Given passage
Start of Block
The Review of Children’s Emergency Services at County Hospital by the Royal College of Paediatrics and Child Health was published yesterday. It agrees with the report last year that the Children’s Emergency Centre (CEC) was not working safely and supports the Trust’s decision to suspend the service last September.
It recommends that the Children’s Emergency Centre is not reinstated and that the Children’s Minor Injuries Unit (CMIU) remains operational alongside the Emergency Department (A&E) in the short-term. It says that nursing cover must be strengthened and that all clinical staff must have appropriate, up-to-date paediatric resuscitation skills.
It also recommends that the out-of-hours GP service is promoted and strengthened to support the CMIU.
Stafford’s MP, Jeremy Lefroy, commented: “The CEC was a recommendation by the Trust Special Administrators when Stafford (now County) Hospital was merged with Royal Stoke. It was appreciated by my constituents. It therefore came as a shock when it was said not to be working safely by inspectors last year. The Children’s Minor Injury Unit which was then set up after a short interval has provided a good service, although not able to see all the children whom the CEC saw.
“Today’s Review keeps the CMIU in place, with additional staffing requirements, and a call for the strengthening of GP out of hours’ services.
“I urged the Royal College and Trust to find a way to restore the CEC as envisaged by the Trust Special Administrators. But they have not been able to find a way to do this safely. For me, the safety of children is paramount so I accept the findings of the experts that maintaining the CMIU is the only short-term solution.
End of Block
Supplied data
Start of Block
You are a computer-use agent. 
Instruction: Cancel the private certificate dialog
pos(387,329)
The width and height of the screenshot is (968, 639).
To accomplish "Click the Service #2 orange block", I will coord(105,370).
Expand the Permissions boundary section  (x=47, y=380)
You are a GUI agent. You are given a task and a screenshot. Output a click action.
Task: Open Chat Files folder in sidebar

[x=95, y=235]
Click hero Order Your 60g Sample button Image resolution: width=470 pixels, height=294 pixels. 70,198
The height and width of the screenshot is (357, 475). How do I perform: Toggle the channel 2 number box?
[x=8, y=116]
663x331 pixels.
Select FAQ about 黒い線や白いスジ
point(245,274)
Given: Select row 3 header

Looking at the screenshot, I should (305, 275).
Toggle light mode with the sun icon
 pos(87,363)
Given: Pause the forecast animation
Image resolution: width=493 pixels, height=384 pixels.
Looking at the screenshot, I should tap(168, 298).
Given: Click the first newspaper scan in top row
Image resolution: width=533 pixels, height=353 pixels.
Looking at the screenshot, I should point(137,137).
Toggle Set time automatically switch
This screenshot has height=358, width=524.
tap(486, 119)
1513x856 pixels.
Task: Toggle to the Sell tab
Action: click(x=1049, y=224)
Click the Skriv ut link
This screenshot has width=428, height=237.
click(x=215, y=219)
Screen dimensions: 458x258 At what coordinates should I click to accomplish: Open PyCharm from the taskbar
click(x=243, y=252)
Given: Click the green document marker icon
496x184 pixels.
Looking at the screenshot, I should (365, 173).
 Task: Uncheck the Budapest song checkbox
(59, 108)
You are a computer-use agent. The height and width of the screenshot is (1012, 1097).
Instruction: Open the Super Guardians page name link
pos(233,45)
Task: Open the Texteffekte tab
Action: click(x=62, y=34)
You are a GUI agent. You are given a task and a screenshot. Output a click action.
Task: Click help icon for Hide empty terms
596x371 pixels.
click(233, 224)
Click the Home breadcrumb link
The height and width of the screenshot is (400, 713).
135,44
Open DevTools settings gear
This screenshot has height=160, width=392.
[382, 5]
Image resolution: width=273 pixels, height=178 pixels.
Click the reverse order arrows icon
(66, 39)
End of Block
Problem A
Rewrite the passage on the children's emergency services review from "It also recommends" up to and including "of hours’ services.", swapping "CMIU" for "minor injuries unit".
Problem B
Resume the passage on the children's emergency services review, continuing after its last sentence.

Result A
It also recommends that the out-of-hours GP service is promoted and strengthened to support the minor injuries unit.
Stafford’s MP, Jeremy Lefroy, commented: “The CEC was a recommendation by the Trust Special Administrators when Stafford (now County) Hospital was merged with Royal Stoke. It was appreciated by my constituents. It therefore came as a shock when it was said not to be working safely by inspectors last year. The Children’s Minor Injury Unit which was then set up after a short interval has provided a good service, although not able to see all the children whom the CEC saw.
“Today’s Review keeps the minor injuries unit in place, with additional staffing requirements, and a call for the strengthening of GP out of hours’ services.

Result B
“As for the longer-term model, the Royal College recommends an urgent care centre for all at County Hospital which would work together with County’s A&E (for over 16 year olds). This would manage minor injury and minor illness in children. There would be clear and rapid pathways to handle major children’s major injury and illness.
“I and my constituents will wish to understand more about what is proposed and how it would work for the children of Stafford and the surrounding area. It will require a proper consultation as it is a change from the current model.
“I will also be raising with the Department of Health how a care model (the CEC) which was proposed by the TSA and approved by the Department and the Royal Colleges only three years ago can now be considered unworkable.
“The announcement last week that there is no intention of removing County’s A&E was welcome. But what we need now in Stafford is a long-term commitment to a stable system of emergency and urgent care, delivered as close to home as possible and 24/7, for both adults and children.”